Girkin, who also goes by the pseudonym “Strelkov”, was instrumental in fomenting the conflict between Kremlin-backed separatists and Kyiv’s armed forces in Ukraine’s Donbas region in 2014.

The Moscow City Court said it had found the 53-year-old guilty of “public calls to carry out extremist activities”, and that he would serve his sentence in a general regime colony.

“I serve the Fatherland!” Girkin yelled out after the verdict was read out.

A frustrated crowd of Girkin’s followers gathered outside the court ahead of the verdict, three of whom were detained by police, an AFP reporter saw.

“The accusation is absolutely absurd,” Girkin’s wife Miroslava Reginskaya said.

“My husband is a hero of the Russian Spring,” she added, referring to the 2014 pro-Russian unrest in Ukraine.

His lawyer, Alexander Molokhov, called the sentence “an ugly judicial act” that would be appealed immediately.

‘Cowardly mediocrity’

Girkin was arrested in 2023 on “extremism” charges after months of public attacks on Russia’s military leaders and President Vladimir Putin, whom he chided for not pushing a more aggressive offensive against Ukraine.

He had called Mr Putin an “old idiot” and said “the country will not survive another six years of this cowardly mediocrity in power”, in some of his final social media posts before his arrest.

His sharp criticism, published daily in hours-long video blogs on his social media channels, was tolerated by the authorities for months, even as the Kremlin’s liberal opponents were handed severe jail sentences for going against the campaign.

But the mood in Moscow changed after

Wagner commander Yevgeny Prigozhin and hundreds of his troops launched an aborted mutiny

in June 2023 to oust Russia’s military leadership.

Girkin’s arrest was a high-profile demonstration that Russia was reining in the nationalist critics.

Behind bars in pre-trial detention,

he mounted a doomed campaign to run against Mr Putin

in March’s presidential elections, doubling down on his anti-Kremlin position.

Police detain a supporter of Igor Girkin, outside the court building in Moscow.

PHOTO: AFP

In an interview with Russian media from jail, he said the country had “entered a period of acute instability” and faced “imminent catastrophe”.

Girkin had cultivated an image as the key figure behind Moscow’s initial military foray into Ukraine in 2014.

Moscow annexed the Crimean peninsula that year following a pro-European revolution in Kyiv that toppled the country’s Moscow-friendly president.

Girkin, a former Federal Security Service (FSB) officer, formed and commanded Moscow-backed forces in Donbas, marshalling troops out of a base in the captured city of Slovyansk.
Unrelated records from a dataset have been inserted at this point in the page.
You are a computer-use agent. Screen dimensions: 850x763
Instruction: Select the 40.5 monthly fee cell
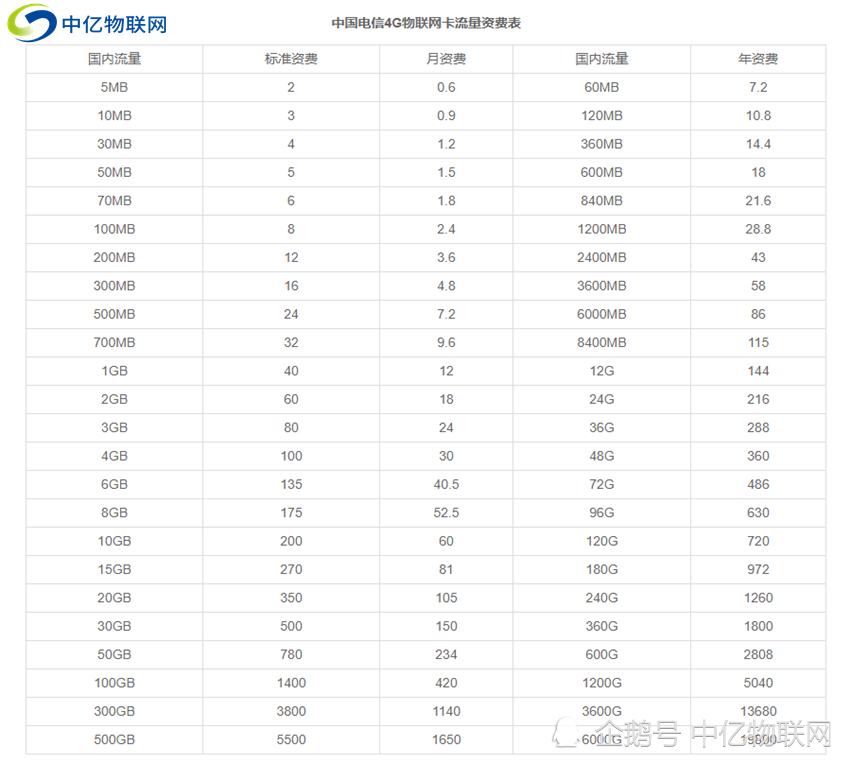pos(447,484)
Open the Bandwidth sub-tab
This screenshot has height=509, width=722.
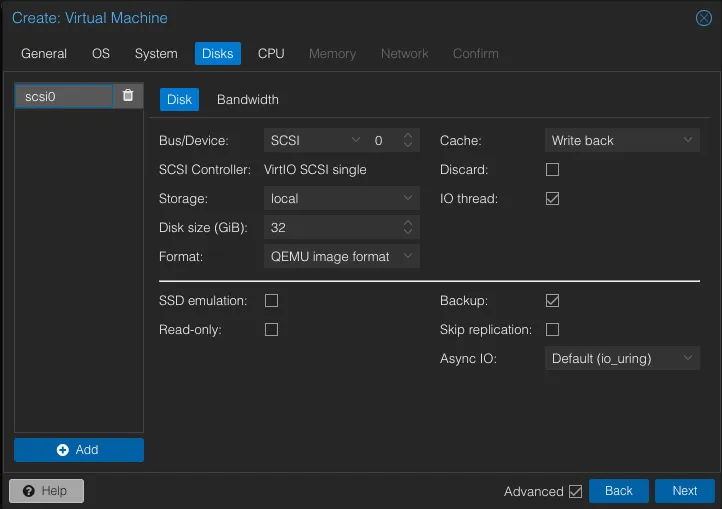(x=248, y=100)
There, he reportedly ordered executions for minor crimes such as petty theft.

Convicted over Flight MH17

He was

one of three men sentenced in 2022

by a court in the Netherlands to life imprisonment in absentia for the shooting down of Malaysian Airlines plane MH17 over eastern Ukraine in July 2014.

Some 298 people were killed when

a missile fired from rebel-held territory hit the jet.
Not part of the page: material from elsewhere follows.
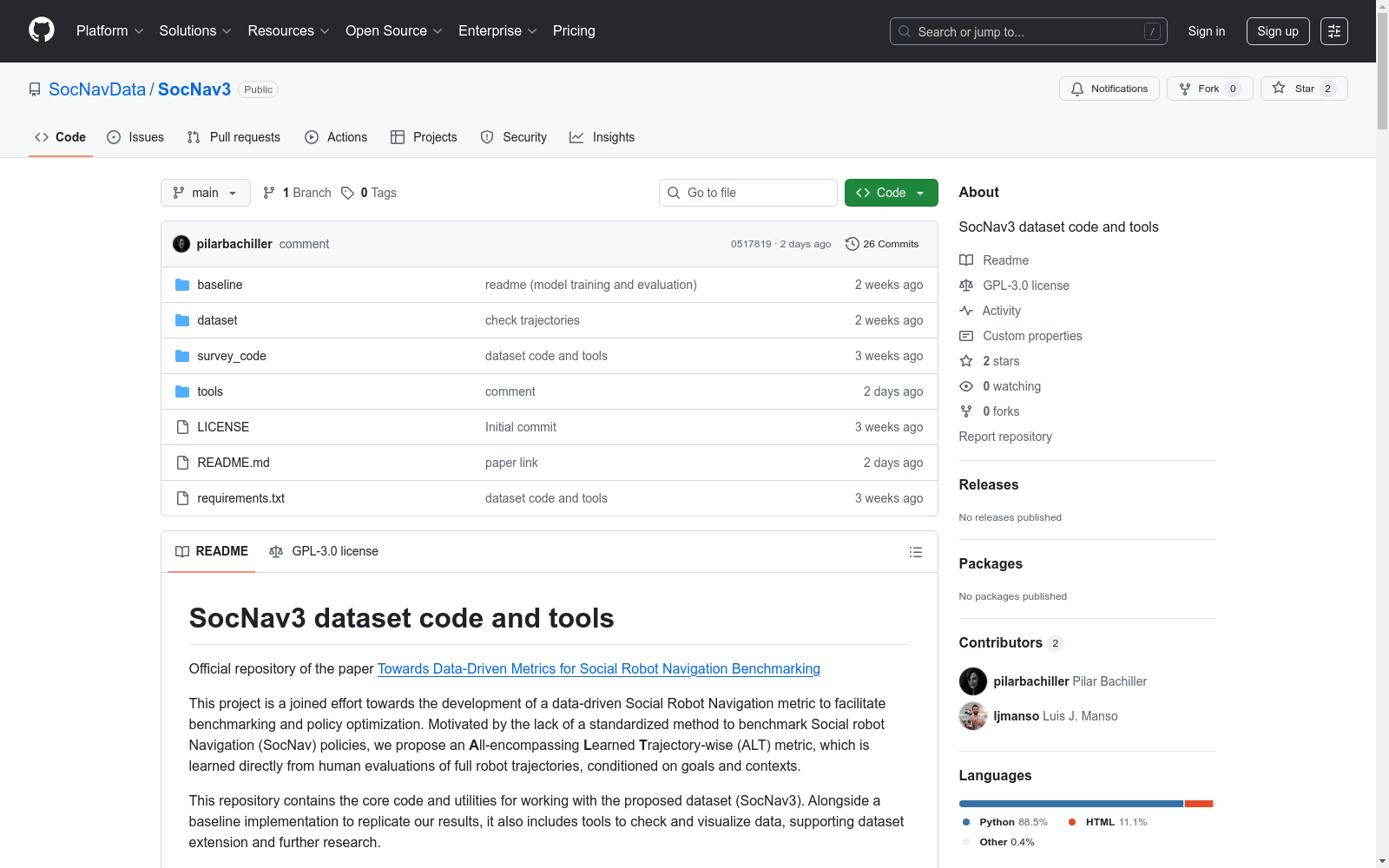Expand the Open Source menu
This screenshot has height=868, width=1389.
click(x=393, y=31)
The Kremlin has always denied its involvement and refused to extradite Girkin to the Netherlands.

“In the West, I have already been recognised as a terrorist... and in my homeland, I have the dubious notoriety as an extremist,” he said after his arrest.

He left eastern Ukraine shortly after MH17 was downed, becoming an ultra-nationalist blogger and backer of the hardline “Novorossiya” ideology that called for Russia to subsume vast swathes of Ukraine.

When Russia sent troops into Ukraine on Feb 24, 2022, he said the entire country needed to be captured in a “swift and decisive victory”.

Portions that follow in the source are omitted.